Exercise goal
Please return each line of the data below that contains the word "Open". Case counts.

Material for the task
--

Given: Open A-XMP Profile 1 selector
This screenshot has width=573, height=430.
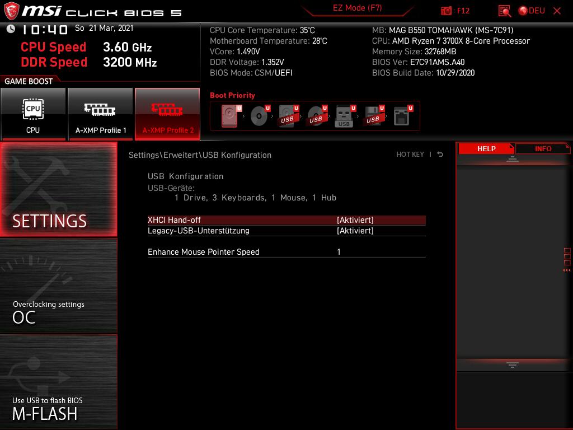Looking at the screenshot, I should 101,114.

--

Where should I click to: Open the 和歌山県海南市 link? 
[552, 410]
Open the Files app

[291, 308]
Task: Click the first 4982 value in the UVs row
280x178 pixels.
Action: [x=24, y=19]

--

Answer for the task
Given: Open A-XMP Profile 1 selector
Where should I click to: Open the 和歌山県海南市 link? 
Open the Files app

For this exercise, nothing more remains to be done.